**DATA SHOWN:**

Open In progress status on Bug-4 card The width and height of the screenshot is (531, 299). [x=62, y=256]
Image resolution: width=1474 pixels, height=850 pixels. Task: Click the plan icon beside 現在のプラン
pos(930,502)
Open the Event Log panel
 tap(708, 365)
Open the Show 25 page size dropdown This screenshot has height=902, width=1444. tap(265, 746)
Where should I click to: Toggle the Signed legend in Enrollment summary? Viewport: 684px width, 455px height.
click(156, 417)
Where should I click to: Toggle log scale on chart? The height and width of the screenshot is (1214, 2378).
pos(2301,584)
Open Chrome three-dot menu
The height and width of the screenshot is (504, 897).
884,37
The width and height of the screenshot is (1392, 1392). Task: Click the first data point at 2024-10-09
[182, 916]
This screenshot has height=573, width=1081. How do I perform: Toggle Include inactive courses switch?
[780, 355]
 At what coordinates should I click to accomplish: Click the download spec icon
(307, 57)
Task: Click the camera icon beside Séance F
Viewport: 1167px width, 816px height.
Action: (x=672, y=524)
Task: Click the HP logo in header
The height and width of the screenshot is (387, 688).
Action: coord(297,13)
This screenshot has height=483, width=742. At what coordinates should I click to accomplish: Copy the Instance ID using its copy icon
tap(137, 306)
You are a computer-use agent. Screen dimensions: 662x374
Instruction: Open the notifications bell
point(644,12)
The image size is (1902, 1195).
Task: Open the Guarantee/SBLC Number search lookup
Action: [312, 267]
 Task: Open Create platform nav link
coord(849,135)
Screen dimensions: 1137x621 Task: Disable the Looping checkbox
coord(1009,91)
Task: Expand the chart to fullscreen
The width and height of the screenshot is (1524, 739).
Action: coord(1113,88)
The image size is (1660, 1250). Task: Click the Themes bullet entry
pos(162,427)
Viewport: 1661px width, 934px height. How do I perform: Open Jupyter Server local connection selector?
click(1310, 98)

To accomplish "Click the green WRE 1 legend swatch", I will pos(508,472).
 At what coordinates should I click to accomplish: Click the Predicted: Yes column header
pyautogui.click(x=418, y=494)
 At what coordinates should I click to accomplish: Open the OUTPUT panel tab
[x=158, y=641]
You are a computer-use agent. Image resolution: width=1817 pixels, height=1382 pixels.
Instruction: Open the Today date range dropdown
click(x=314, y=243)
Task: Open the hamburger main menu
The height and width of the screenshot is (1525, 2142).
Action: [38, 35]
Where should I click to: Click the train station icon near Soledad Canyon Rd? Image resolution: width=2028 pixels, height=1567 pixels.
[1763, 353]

**YOUR INSTRUCTIONS:** Using the material above, filter for lines holding "agent" and copy each one.

**EXERCISE ANSWER:**
You are a computer-use agent. Screen dimensions: 662x374
You are a computer-use agent. Image resolution: width=1817 pixels, height=1382 pixels.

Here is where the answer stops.